── Data for processing

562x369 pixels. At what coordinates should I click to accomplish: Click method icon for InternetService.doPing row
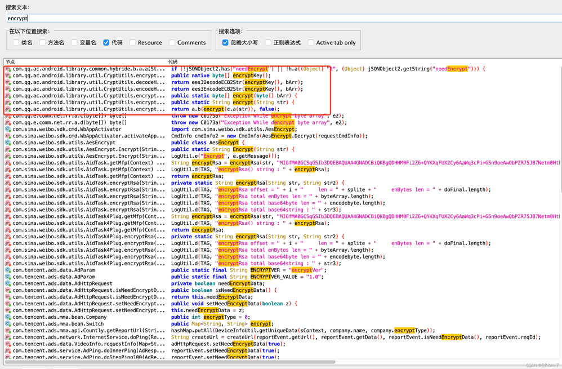pyautogui.click(x=8, y=337)
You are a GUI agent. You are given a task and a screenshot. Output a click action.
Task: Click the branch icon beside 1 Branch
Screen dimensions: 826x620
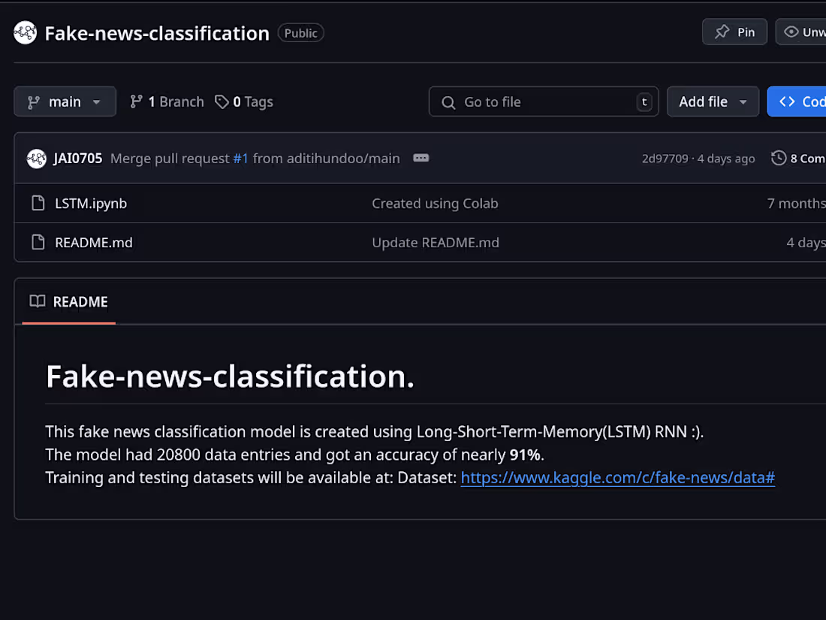click(137, 101)
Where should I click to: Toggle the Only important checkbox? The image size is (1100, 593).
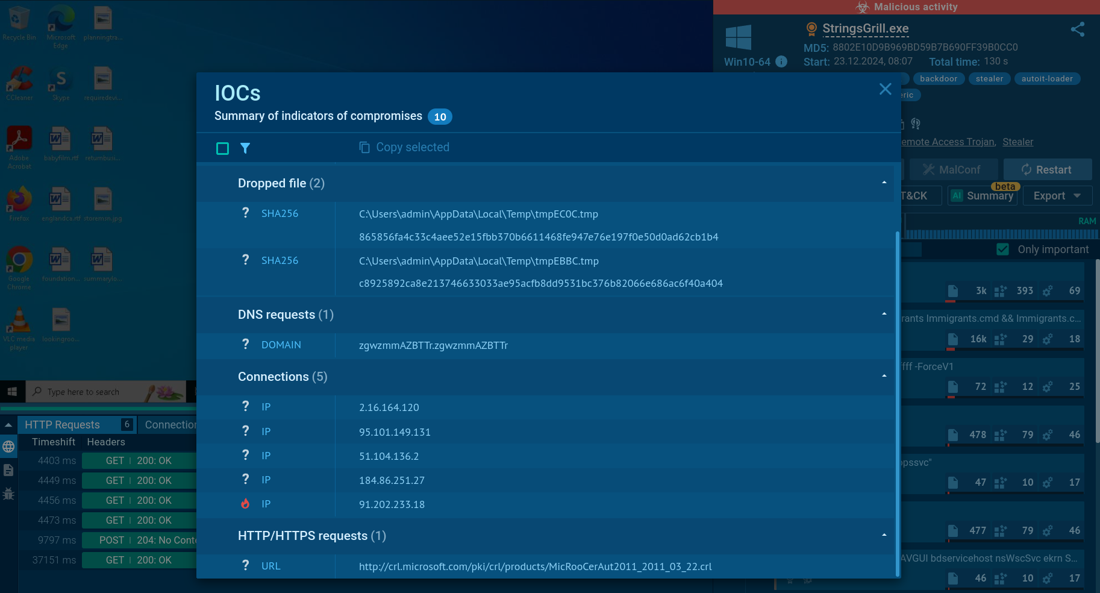tap(1002, 249)
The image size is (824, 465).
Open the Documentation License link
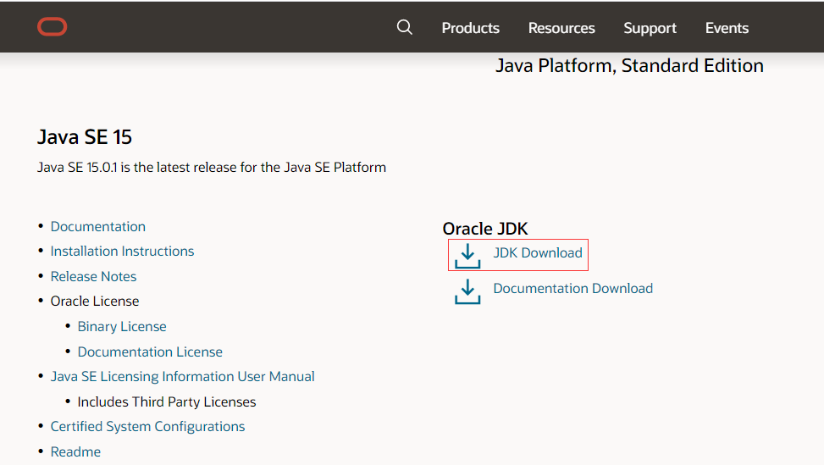point(150,352)
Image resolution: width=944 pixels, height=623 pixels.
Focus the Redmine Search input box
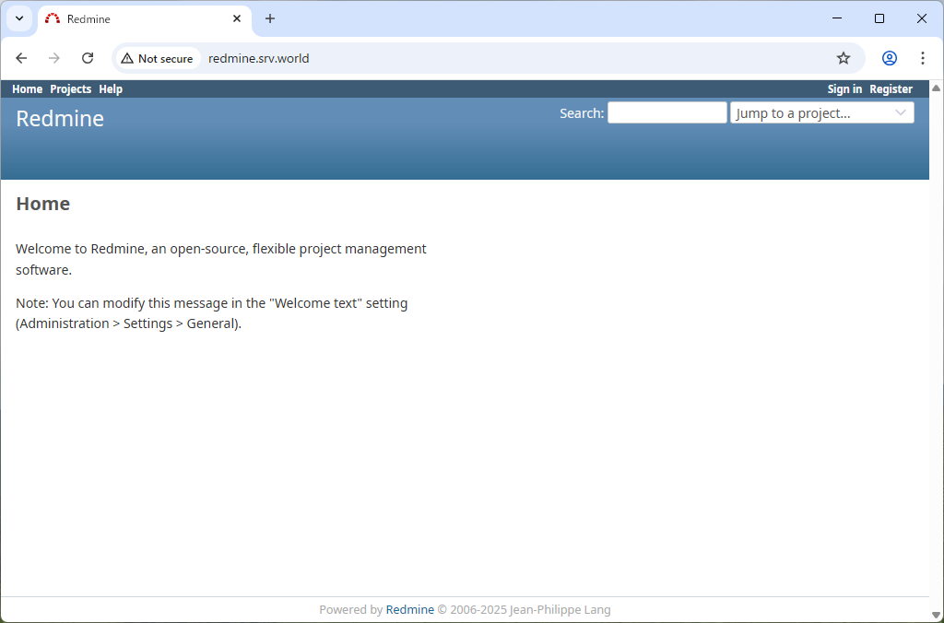(667, 113)
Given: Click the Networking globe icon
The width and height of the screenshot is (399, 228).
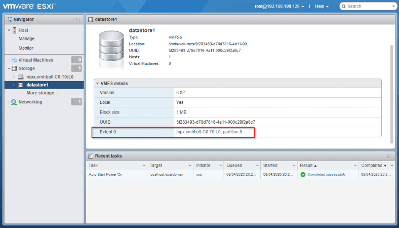Looking at the screenshot, I should pyautogui.click(x=14, y=102).
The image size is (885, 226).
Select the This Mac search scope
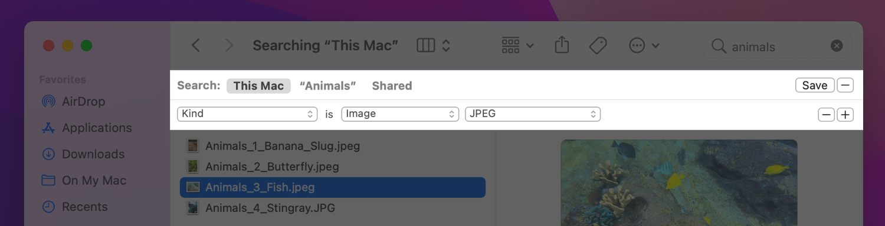pyautogui.click(x=258, y=86)
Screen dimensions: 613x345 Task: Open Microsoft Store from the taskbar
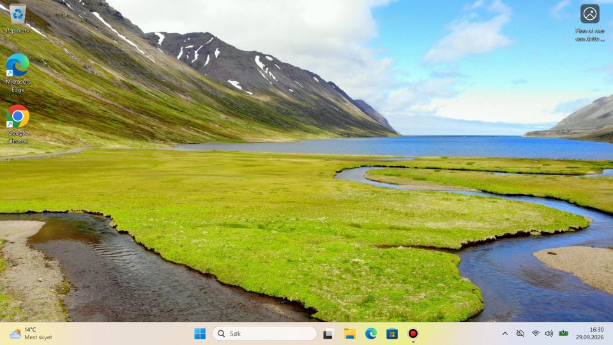pyautogui.click(x=391, y=334)
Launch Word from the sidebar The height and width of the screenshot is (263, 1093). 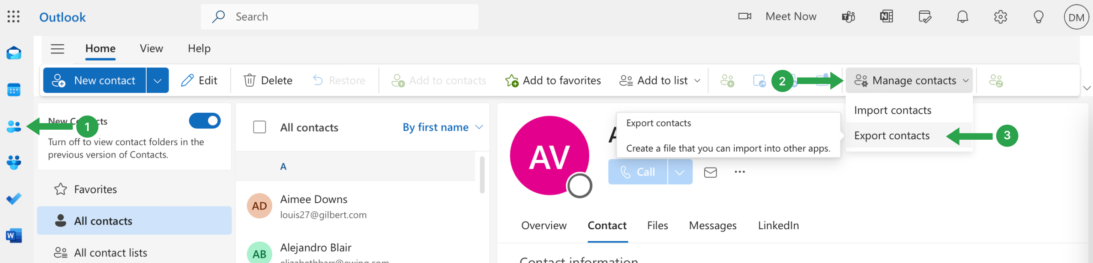(x=14, y=236)
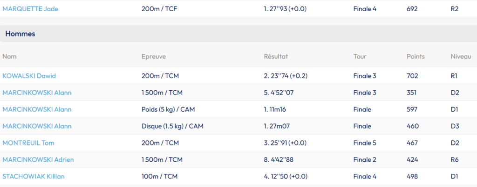Open STACHOWIAK Killian athlete link
This screenshot has width=477, height=187.
click(34, 177)
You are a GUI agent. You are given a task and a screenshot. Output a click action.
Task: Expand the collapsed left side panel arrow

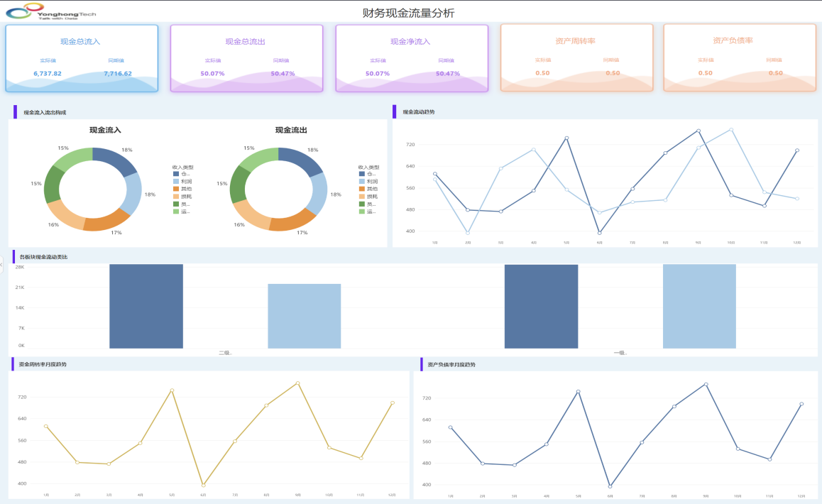tap(2, 265)
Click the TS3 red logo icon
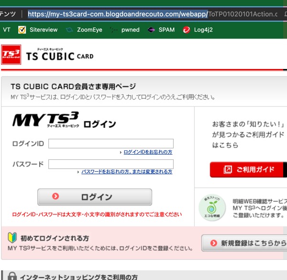 tap(11, 55)
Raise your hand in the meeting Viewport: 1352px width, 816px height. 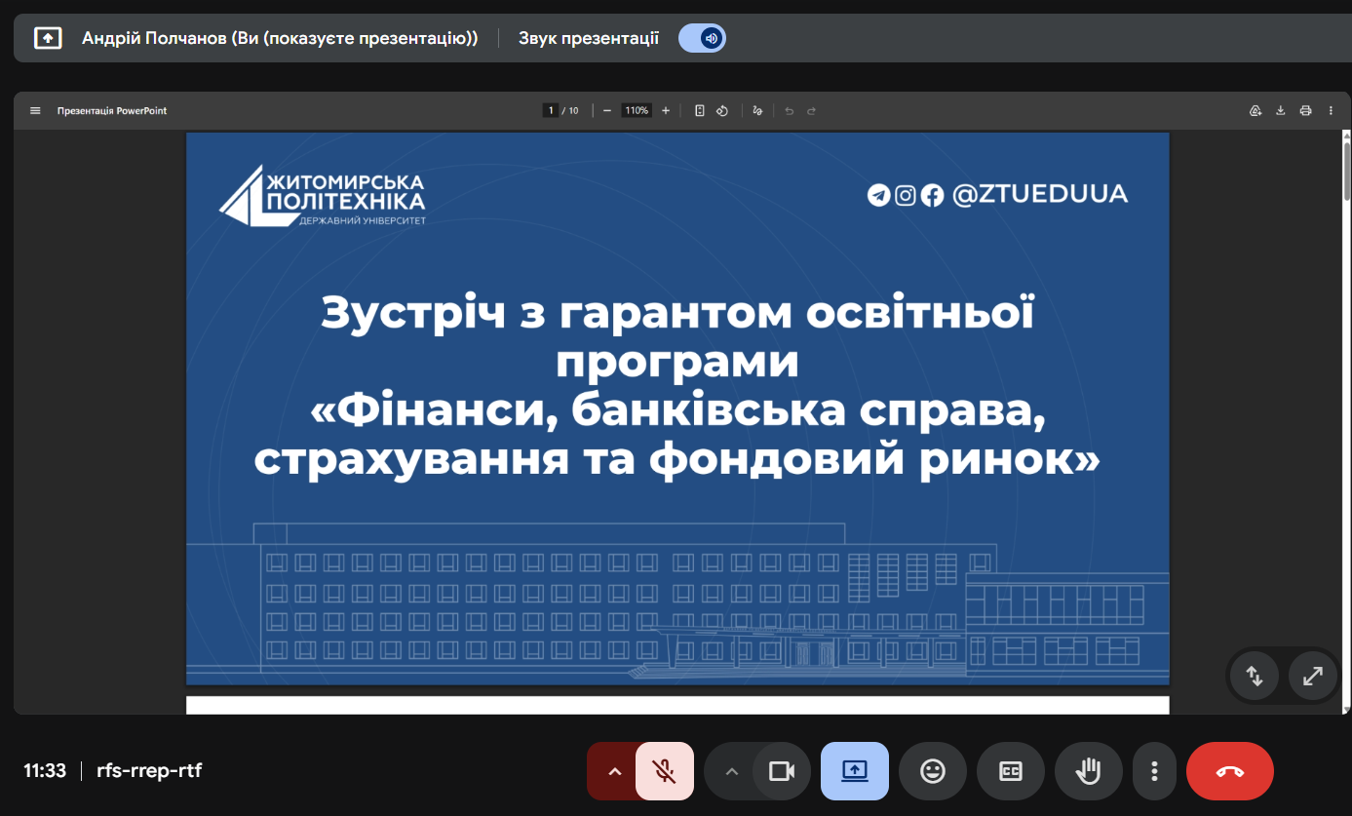tap(1087, 771)
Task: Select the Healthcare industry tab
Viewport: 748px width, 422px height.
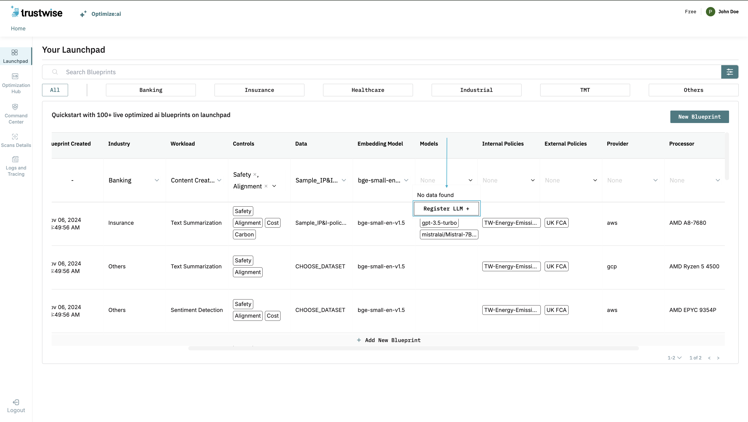Action: pos(368,90)
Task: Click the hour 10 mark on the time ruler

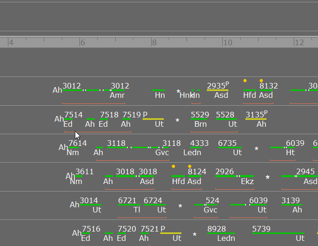Action: coord(227,42)
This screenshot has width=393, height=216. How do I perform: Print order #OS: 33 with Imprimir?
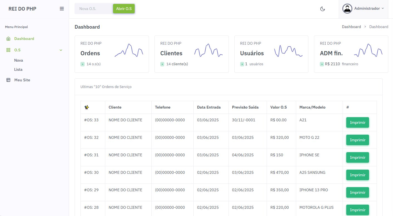(x=357, y=122)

────

## Problem description:
Each line from the one with "Viewport: 748px width, 422px height." through the end of the entries should be reproduced exactly. Leave out the pictures.

## Written response:
Viewport: 748px width, 422px height.
Action: pos(368,90)
Task: Click the hour 10 mark on the time ruler

Action: coord(227,42)
This screenshot has width=393, height=216. How do I perform: Print order #OS: 33 with Imprimir?
(x=357, y=122)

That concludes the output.